- WHAT THE TASK ASKS: What is needed here is an exact transcription of the entries that follow.
★ ★ ★
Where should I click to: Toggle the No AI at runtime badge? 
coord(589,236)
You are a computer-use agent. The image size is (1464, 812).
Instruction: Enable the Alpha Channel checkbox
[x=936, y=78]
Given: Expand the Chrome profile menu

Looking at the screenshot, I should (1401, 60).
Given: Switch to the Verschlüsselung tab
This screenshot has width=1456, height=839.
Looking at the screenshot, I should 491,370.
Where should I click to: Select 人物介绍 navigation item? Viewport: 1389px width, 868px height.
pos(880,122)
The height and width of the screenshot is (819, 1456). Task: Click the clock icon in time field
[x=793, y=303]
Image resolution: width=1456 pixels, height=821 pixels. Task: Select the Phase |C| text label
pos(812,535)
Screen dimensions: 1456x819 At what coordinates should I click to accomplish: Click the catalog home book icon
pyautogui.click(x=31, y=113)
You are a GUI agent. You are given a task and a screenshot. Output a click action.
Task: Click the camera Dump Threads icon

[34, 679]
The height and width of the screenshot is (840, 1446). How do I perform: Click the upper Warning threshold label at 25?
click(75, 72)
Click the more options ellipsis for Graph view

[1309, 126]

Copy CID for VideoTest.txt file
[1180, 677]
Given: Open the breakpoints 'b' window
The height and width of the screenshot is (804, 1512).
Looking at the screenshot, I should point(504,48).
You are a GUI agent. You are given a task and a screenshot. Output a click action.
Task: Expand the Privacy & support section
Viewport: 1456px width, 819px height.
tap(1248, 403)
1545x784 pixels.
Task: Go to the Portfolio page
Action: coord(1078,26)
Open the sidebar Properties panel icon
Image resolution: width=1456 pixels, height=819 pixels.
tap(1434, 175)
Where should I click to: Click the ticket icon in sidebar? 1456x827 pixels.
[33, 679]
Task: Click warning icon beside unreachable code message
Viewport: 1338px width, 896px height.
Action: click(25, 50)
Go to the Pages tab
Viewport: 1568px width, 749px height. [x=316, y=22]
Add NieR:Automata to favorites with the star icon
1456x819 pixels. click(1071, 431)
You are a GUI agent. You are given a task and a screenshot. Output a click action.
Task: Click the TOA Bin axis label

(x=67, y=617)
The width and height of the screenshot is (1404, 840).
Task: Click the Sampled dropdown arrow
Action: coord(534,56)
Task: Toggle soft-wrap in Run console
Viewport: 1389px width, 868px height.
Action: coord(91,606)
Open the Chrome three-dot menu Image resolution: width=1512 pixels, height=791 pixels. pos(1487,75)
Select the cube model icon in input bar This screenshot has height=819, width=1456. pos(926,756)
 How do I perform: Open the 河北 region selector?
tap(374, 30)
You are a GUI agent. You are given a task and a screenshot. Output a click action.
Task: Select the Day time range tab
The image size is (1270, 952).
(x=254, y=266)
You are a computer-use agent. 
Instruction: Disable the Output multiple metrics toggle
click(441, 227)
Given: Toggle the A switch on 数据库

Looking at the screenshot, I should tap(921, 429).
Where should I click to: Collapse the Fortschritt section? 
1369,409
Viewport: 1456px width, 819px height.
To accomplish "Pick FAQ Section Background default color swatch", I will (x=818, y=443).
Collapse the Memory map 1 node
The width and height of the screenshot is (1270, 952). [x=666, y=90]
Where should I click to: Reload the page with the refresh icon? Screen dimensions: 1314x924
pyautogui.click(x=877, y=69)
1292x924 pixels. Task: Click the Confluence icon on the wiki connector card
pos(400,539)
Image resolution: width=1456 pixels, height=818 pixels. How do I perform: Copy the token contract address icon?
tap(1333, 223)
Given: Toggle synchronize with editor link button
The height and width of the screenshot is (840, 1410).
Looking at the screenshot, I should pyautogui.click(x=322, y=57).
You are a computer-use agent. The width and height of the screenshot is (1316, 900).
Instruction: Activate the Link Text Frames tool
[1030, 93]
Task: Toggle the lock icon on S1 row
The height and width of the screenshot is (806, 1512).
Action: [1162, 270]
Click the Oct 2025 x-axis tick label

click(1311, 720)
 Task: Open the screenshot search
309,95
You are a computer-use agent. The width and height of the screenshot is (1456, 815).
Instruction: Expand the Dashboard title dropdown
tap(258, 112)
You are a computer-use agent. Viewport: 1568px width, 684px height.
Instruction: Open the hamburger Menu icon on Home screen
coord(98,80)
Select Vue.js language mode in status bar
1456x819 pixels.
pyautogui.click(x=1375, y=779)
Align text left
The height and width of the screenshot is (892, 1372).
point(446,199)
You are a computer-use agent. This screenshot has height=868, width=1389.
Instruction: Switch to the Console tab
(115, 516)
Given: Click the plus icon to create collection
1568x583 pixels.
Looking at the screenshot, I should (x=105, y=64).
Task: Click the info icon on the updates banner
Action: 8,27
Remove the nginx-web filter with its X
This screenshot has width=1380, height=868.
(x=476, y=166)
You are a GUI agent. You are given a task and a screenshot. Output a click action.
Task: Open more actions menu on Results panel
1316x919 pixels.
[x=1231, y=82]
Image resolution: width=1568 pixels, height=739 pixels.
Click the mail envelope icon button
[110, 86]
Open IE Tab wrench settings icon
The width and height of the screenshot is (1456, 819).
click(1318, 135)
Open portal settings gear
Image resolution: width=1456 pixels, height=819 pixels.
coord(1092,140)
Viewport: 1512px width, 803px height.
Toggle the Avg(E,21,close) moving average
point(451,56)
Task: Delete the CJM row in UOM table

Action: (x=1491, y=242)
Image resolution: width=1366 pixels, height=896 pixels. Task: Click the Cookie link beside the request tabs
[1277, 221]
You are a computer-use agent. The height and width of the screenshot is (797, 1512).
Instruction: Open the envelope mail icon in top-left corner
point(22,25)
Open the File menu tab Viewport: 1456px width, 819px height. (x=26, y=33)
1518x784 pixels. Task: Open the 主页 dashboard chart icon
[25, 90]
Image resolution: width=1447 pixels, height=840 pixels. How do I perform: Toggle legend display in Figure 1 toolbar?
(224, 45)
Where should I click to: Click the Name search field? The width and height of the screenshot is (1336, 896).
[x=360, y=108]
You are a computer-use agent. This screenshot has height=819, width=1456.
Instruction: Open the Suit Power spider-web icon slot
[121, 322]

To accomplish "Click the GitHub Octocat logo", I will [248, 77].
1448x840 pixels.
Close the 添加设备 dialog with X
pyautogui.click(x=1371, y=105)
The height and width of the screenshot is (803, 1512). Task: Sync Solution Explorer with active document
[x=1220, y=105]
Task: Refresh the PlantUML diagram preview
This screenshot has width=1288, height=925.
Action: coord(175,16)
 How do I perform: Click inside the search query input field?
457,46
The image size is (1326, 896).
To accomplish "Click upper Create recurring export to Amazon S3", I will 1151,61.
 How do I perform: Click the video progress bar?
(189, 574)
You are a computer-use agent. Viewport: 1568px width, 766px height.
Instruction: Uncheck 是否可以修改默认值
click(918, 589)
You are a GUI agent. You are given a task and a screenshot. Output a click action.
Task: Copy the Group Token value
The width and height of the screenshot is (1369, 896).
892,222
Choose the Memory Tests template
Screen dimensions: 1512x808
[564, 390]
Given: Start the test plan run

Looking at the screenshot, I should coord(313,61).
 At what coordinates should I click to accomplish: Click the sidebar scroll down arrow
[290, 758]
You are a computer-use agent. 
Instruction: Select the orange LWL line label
★ ★ ★
- EXERCISE RESULT:
Where should I click to: Toggle the No AI at runtime badge? 
coord(589,236)
You are a computer-use agent. The image size is (1464, 812).
Instruction: Enable the Alpha Channel checkbox
[x=936, y=78]
Given: Expand the Chrome profile menu

Looking at the screenshot, I should (1401, 60).
Given: Switch to the Verschlüsselung tab
This screenshot has width=1456, height=839.
Looking at the screenshot, I should 491,370.
Where should I click to: Select 人物介绍 navigation item? Viewport: 1389px width, 868px height.
pos(880,122)
The height and width of the screenshot is (819, 1456). Task: Click the clock icon in time field
[x=793, y=303]
Image resolution: width=1456 pixels, height=821 pixels. Task: Select the Phase |C| text label
pos(812,535)
Screen dimensions: 1456x819 At what coordinates should I click to accomplish: Click the catalog home book icon
pyautogui.click(x=31, y=113)
You are a GUI agent. You are given a task and a screenshot. Output a click action.
Task: Click the camera Dump Threads icon

[34, 679]
The height and width of the screenshot is (840, 1446). How do I perform: Click the upper Warning threshold label at 25?
click(75, 72)
Click the more options ellipsis for Graph view

[1309, 126]

Copy CID for VideoTest.txt file
[1180, 677]
Given: Open the breakpoints 'b' window
The height and width of the screenshot is (804, 1512).
Looking at the screenshot, I should point(504,48).
You are a GUI agent. You are given a task and a screenshot. Output a click action.
Task: Expand the Privacy & support section
Viewport: 1456px width, 819px height.
tap(1248, 403)
1545x784 pixels.
Task: Go to the Portfolio page
Action: coord(1078,26)
Open the sidebar Properties panel icon
Image resolution: width=1456 pixels, height=819 pixels.
tap(1434, 175)
Where should I click to: Click the ticket icon in sidebar? 1456x827 pixels.
[33, 679]
Task: Click warning icon beside unreachable code message
Viewport: 1338px width, 896px height.
Action: click(25, 50)
Go to the Pages tab
Viewport: 1568px width, 749px height. [x=316, y=22]
Add NieR:Automata to favorites with the star icon
1456x819 pixels. click(1071, 431)
You are a GUI agent. You are given a task and a screenshot. Output a click action.
Task: Click the TOA Bin axis label

(x=67, y=617)
The width and height of the screenshot is (1404, 840).
Task: Click the Sampled dropdown arrow
Action: coord(534,56)
Task: Toggle soft-wrap in Run console
Viewport: 1389px width, 868px height.
Action: coord(91,606)
Open the Chrome three-dot menu Image resolution: width=1512 pixels, height=791 pixels. pos(1487,75)
Select the cube model icon in input bar This screenshot has height=819, width=1456. pos(926,756)
 How do I perform: Open the 河北 region selector?
tap(374, 30)
You are a GUI agent. You are given a task and a screenshot. Output a click action.
Task: Select the Day time range tab
The image size is (1270, 952).
(x=254, y=266)
You are a computer-use agent. 
Instruction: Disable the Output multiple metrics toggle
click(441, 227)
Given: Toggle the A switch on 数据库

Looking at the screenshot, I should tap(921, 429).
Where should I click to: Collapse the Fortschritt section? 
1369,409
Viewport: 1456px width, 819px height.
To accomplish "Pick FAQ Section Background default color swatch", I will (x=818, y=443).
Collapse the Memory map 1 node
The width and height of the screenshot is (1270, 952). [x=666, y=90]
Where should I click to: Reload the page with the refresh icon? Screen dimensions: 1314x924
pyautogui.click(x=877, y=69)
1292x924 pixels. Task: Click the Confluence icon on the wiki connector card
pos(400,539)
Image resolution: width=1456 pixels, height=818 pixels. How do I perform: Copy the token contract address icon?
tap(1333, 223)
Given: Toggle synchronize with editor link button
The height and width of the screenshot is (840, 1410).
Looking at the screenshot, I should pyautogui.click(x=322, y=57).
You are a computer-use agent. The width and height of the screenshot is (1316, 900).
Instruction: Activate the Link Text Frames tool
[1030, 93]
Task: Toggle the lock icon on S1 row
The height and width of the screenshot is (806, 1512).
Action: [1162, 270]
Click the Oct 2025 x-axis tick label

click(1311, 720)
 Task: Open the screenshot search
309,95
You are a computer-use agent. The width and height of the screenshot is (1456, 815).
Instruction: Expand the Dashboard title dropdown
tap(258, 112)
You are a computer-use agent. Viewport: 1568px width, 684px height.
Instruction: Open the hamburger Menu icon on Home screen
coord(98,80)
Select Vue.js language mode in status bar
1456x819 pixels.
pyautogui.click(x=1375, y=779)
Align text left
The height and width of the screenshot is (892, 1372).
point(446,199)
You are a computer-use agent. This screenshot has height=868, width=1389.
Instruction: Switch to the Console tab
(115, 516)
Given: Click the plus icon to create collection
1568x583 pixels.
Looking at the screenshot, I should (x=105, y=64).
Task: Click the info icon on the updates banner
Action: 8,27
Remove the nginx-web filter with its X
This screenshot has width=1380, height=868.
(x=476, y=166)
You are a GUI agent. You are given a task and a screenshot. Output a click action.
Task: Open more actions menu on Results panel
1316x919 pixels.
[x=1231, y=82]
Image resolution: width=1568 pixels, height=739 pixels.
Click the mail envelope icon button
[110, 86]
Open IE Tab wrench settings icon
The width and height of the screenshot is (1456, 819).
click(1318, 135)
Open portal settings gear
Image resolution: width=1456 pixels, height=819 pixels.
coord(1092,140)
Viewport: 1512px width, 803px height.
Toggle the Avg(E,21,close) moving average
point(451,56)
Task: Delete the CJM row in UOM table

Action: (x=1491, y=242)
Image resolution: width=1366 pixels, height=896 pixels. Task: Click the Cookie link beside the request tabs
[1277, 221]
You are a computer-use agent. The height and width of the screenshot is (797, 1512).
Instruction: Open the envelope mail icon in top-left corner
point(22,25)
Open the File menu tab Viewport: 1456px width, 819px height. (x=26, y=33)
1518x784 pixels. Task: Open the 主页 dashboard chart icon
[25, 90]
Image resolution: width=1447 pixels, height=840 pixels. How do I perform: Toggle legend display in Figure 1 toolbar?
(224, 45)
Where should I click to: Click the Name search field? The width and height of the screenshot is (1336, 896).
[x=360, y=108]
You are a computer-use agent. This screenshot has height=819, width=1456.
Instruction: Open the Suit Power spider-web icon slot
[121, 322]

To accomplish "Click the GitHub Octocat logo", I will [248, 77].
1448x840 pixels.
Close the 添加设备 dialog with X
pyautogui.click(x=1371, y=105)
The height and width of the screenshot is (803, 1512). Task: Sync Solution Explorer with active document
[x=1220, y=105]
Task: Refresh the PlantUML diagram preview
This screenshot has width=1288, height=925.
Action: coord(175,16)
 How do I perform: Click inside the search query input field?
457,46
The image size is (1326, 896).
To accomplish "Click upper Create recurring export to Amazon S3", I will 1151,61.
 How do I perform: Click the video progress bar?
(189, 574)
You are a computer-use agent. Viewport: 1568px width, 766px height.
Instruction: Uncheck 是否可以修改默认值
click(918, 589)
You are a GUI agent. You are given a task and a screenshot. Output a click action.
Task: Copy the Group Token value
The width and height of the screenshot is (1369, 896).
892,222
Choose the Memory Tests template
Screen dimensions: 1512x808
[564, 390]
Given: Start the test plan run

Looking at the screenshot, I should coord(313,61).
 At what coordinates should I click to accomplish: Click the sidebar scroll down arrow
[290, 758]
You are a computer-use agent. 
Instruction: Select the orange LWL line label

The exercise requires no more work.